Глубоко проник в образ Розенштейн, выявив не только антиномию «правда – ложь», но и «свобода – рабство»: «Пастор Реллинг, пламенный проповедник на кафедре, маленький Савонарола, бичующий ложь, сладострастие, порок среди людей. Но с изнанки он раб – “антихрист”, извивающийся в конвульсиях сладострастия. И при этом не лицемер, он не ведёт игры. Он не лжёт своему Богу, он не лжёт на кафедре – на него находят ужасные приступы сладострастия, которым он не может противиться. В нём несколько человек, он – не герой, он не сверхчеловек». Но итог резко контрастировал с верными рассуждениями и обличал непонимание критиком цели пьесы: «Дать ясную психологию героя автору не удалось, а дать его апологию тем более».

Тем же отмечены и другие попытки разобраться в замысле: «Просто, схематически рассказанный сюжет драмы г. Свенцицкого изменил бы автору, предал бы его противникам, в лицо которых он бросает свой страстный памфлет. <…> Драма с таким сюжетом, – не правда ли, – могла и должна быть обличением некоторых Савонарол, жгущих своим глаголом сердца людей, а в личной жизни не только покорствующих плотскому греху, но жадно в нём купающихся. Не видевшие драмы г. Свенцицкого тем более должны подивиться тому, что страстные, пламенные монологи Реллинга автор уводит в крайние глубины субъективизма и требует, чтобы мы оправдали его героя, как он его оправдывает. Когда Реллинг с пафосом Герострата уверяет, что он правдив перед Богом, хотя изолгался перед людьми, что он целомудрен в душе, хотя и предаётся похоти телом, что его блуд – это его мученичество, что это – путь смерти, которым он идёт к жизни, г. Свенцицкий требует, чтобы мы верили Реллингу, как верит автор. Чрезмерное насилие над нашей способностью верить вызывает в зрителе реакцию и невольно бросает его в сторону уродливой карикатуры на тот пафос, с которым пастор Реллинг оправдывает свою похотливость. <…> Пусть не негодует г. Свенцицкий на загрязнённое воображение зрителя, на отсутствие чуткости к надрывному крику наболевшей души. Этот крик, этот призыв к высшей правде, искренний, горячий, слышен несмотря ни на что. Без него о пьесе не стоило бы говорить. Реллинг не мученик, конечно, но и не лицемер.
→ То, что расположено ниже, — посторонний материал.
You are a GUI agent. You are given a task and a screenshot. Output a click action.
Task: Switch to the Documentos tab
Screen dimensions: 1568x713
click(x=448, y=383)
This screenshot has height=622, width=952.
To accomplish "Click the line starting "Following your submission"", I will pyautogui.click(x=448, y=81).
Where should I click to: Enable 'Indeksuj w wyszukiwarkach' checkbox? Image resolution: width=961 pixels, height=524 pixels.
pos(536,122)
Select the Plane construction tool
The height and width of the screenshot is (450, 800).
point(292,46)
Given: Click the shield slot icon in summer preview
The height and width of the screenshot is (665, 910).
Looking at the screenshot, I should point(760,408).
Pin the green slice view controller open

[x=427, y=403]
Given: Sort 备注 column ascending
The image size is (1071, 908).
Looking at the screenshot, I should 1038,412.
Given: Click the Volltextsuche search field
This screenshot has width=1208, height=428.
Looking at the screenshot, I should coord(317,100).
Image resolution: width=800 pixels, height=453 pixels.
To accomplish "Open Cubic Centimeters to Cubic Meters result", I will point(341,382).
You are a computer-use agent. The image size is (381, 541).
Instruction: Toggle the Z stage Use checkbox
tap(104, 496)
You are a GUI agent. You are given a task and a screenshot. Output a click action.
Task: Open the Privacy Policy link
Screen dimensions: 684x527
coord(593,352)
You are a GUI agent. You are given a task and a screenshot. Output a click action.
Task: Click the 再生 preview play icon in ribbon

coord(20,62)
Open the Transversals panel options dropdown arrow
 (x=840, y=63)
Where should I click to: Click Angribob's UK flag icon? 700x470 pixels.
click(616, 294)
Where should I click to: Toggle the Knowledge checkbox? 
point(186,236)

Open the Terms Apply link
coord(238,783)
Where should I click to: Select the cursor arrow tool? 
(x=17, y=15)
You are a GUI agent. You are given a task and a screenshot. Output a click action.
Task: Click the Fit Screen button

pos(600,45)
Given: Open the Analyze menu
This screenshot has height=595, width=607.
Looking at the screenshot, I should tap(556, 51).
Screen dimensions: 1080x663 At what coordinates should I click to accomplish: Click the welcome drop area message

Он болен душой и действительно жаждет мистического исцеления, жаждет чуда, которое обратило бы его лживость в правду, его разврат – в целомудрие. И автор желает, чтобы мы поверили, что это чудо свершается на наших глазах. Ошибка здесь в самом задании. Чудо по природе своей интимно, чудес на сцене не показывают. Однажды вынесенное на показ, чудо становится фокусом. А фокусам не верят» (Орлов).